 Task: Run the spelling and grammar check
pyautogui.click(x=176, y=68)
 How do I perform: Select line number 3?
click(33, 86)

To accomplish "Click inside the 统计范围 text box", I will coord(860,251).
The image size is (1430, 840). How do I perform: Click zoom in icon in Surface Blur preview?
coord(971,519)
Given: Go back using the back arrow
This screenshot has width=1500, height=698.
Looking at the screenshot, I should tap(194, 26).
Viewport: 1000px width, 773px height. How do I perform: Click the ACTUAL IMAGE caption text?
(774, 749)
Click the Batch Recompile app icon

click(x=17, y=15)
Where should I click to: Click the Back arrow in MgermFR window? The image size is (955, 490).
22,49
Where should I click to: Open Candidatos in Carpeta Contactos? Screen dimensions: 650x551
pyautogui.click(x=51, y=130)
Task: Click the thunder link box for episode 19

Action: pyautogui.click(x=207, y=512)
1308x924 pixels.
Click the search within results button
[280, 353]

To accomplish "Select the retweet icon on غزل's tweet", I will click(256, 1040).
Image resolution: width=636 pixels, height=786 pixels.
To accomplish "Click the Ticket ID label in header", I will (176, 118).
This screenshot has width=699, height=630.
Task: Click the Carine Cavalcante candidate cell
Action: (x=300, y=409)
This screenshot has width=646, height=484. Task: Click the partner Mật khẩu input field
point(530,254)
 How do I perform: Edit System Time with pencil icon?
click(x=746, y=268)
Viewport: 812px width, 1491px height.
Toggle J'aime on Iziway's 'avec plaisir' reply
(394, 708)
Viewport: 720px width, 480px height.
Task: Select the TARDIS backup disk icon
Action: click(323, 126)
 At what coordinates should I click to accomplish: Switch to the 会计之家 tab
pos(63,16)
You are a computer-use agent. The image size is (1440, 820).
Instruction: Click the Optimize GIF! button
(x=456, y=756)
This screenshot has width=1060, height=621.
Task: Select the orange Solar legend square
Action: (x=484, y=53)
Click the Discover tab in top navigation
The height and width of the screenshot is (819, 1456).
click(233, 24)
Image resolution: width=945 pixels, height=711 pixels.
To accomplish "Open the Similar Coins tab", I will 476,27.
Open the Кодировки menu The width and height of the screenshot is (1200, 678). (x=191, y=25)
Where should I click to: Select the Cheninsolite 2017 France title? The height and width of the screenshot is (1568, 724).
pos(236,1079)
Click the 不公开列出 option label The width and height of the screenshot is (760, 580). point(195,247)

++++

PROBLEM DESCRIPTION: Return the data above in full. Keep every line exactly as it is.

YOUR SOLUTION:
 Task: Run the spelling and grammar check
pyautogui.click(x=176, y=68)
 How do I perform: Select line number 3?
click(33, 86)

To accomplish "Click inside the 统计范围 text box", I will coord(860,251).
The image size is (1430, 840). How do I perform: Click zoom in icon in Surface Blur preview?
coord(971,519)
Given: Go back using the back arrow
This screenshot has width=1500, height=698.
Looking at the screenshot, I should tap(194, 26).
Viewport: 1000px width, 773px height. How do I perform: Click the ACTUAL IMAGE caption text?
(774, 749)
Click the Batch Recompile app icon

click(x=17, y=15)
Where should I click to: Click the Back arrow in MgermFR window? The image size is (955, 490).
22,49
Where should I click to: Open Candidatos in Carpeta Contactos? Screen dimensions: 650x551
pyautogui.click(x=51, y=130)
Task: Click the thunder link box for episode 19

Action: pyautogui.click(x=207, y=512)
1308x924 pixels.
Click the search within results button
[280, 353]

To accomplish "Select the retweet icon on غزل's tweet", I will click(256, 1040).
Image resolution: width=636 pixels, height=786 pixels.
To accomplish "Click the Ticket ID label in header", I will (176, 118).
This screenshot has width=699, height=630.
Task: Click the Carine Cavalcante candidate cell
Action: (x=300, y=409)
This screenshot has width=646, height=484. Task: Click the partner Mật khẩu input field
point(530,254)
 How do I perform: Edit System Time with pencil icon?
click(x=746, y=268)
Viewport: 812px width, 1491px height.
Toggle J'aime on Iziway's 'avec plaisir' reply
(394, 708)
Viewport: 720px width, 480px height.
Task: Select the TARDIS backup disk icon
Action: click(323, 126)
 At what coordinates should I click to accomplish: Switch to the 会计之家 tab
pos(63,16)
You are a computer-use agent. The image size is (1440, 820).
Instruction: Click the Optimize GIF! button
(x=456, y=756)
This screenshot has width=1060, height=621.
Task: Select the orange Solar legend square
Action: (x=484, y=53)
Click the Discover tab in top navigation
The height and width of the screenshot is (819, 1456).
click(233, 24)
Image resolution: width=945 pixels, height=711 pixels.
To accomplish "Open the Similar Coins tab", I will 476,27.
Open the Кодировки menu The width and height of the screenshot is (1200, 678). (x=191, y=25)
Where should I click to: Select the Cheninsolite 2017 France title? The height and width of the screenshot is (1568, 724).
pos(236,1079)
Click the 不公开列出 option label The width and height of the screenshot is (760, 580). point(195,247)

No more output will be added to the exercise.